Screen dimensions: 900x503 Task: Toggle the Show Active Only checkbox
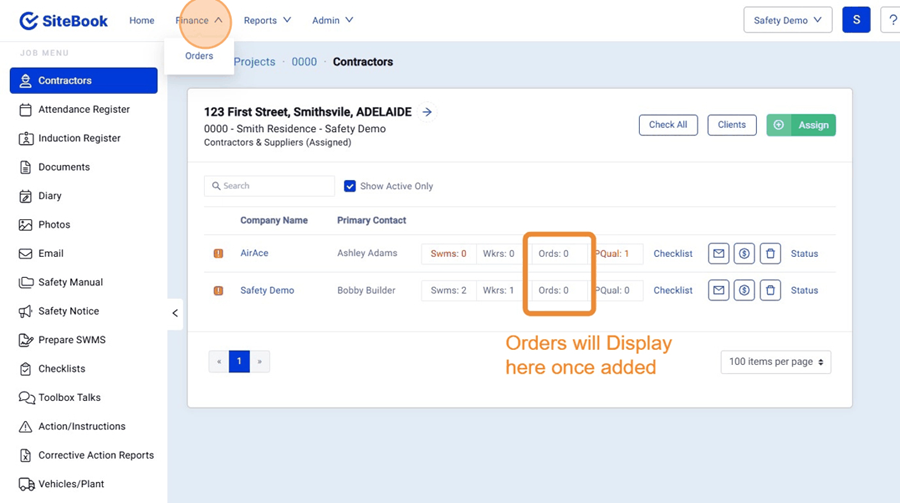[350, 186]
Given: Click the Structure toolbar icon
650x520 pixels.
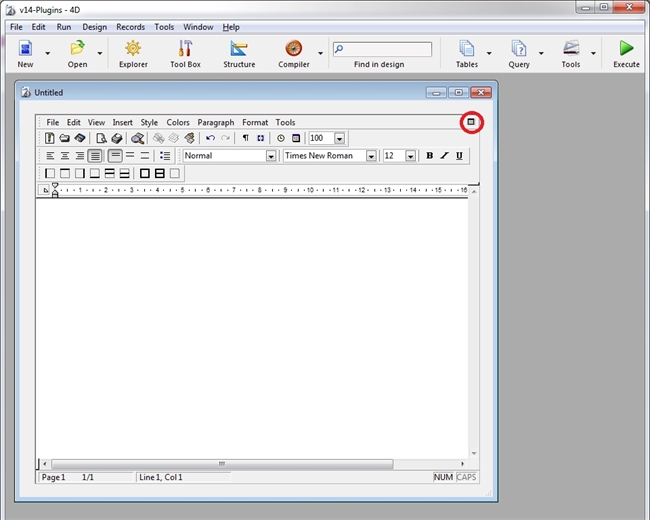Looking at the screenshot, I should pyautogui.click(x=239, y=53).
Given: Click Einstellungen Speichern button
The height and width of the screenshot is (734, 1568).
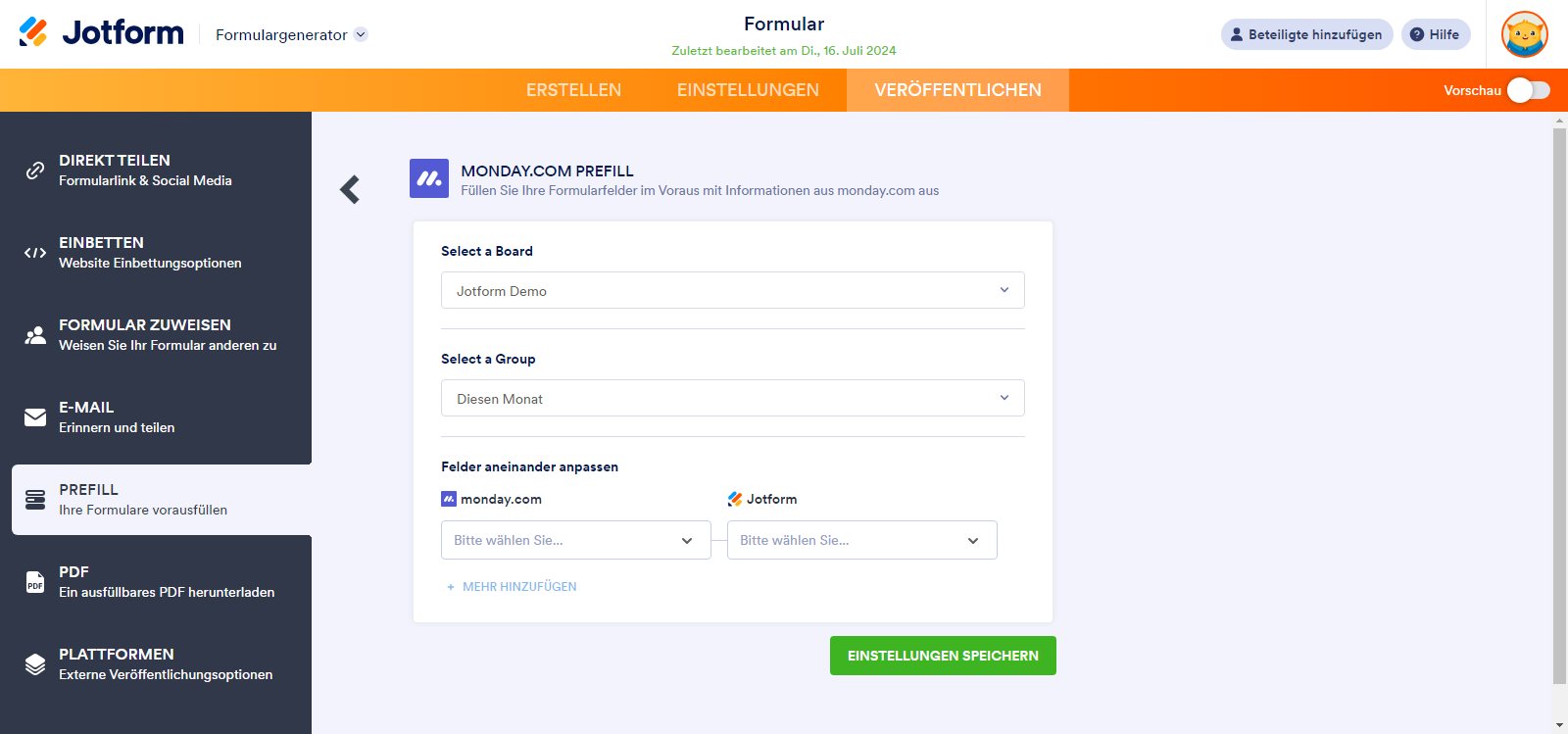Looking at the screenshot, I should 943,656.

□ □ □ □ □ □ □

Go to the line with "The height and" in the entries above. Reproduce that line and each one after it to the end, exactly and without the pictures.

- _Solution_
The height and width of the screenshot is (734, 1568).
Looking at the screenshot, I should 943,656.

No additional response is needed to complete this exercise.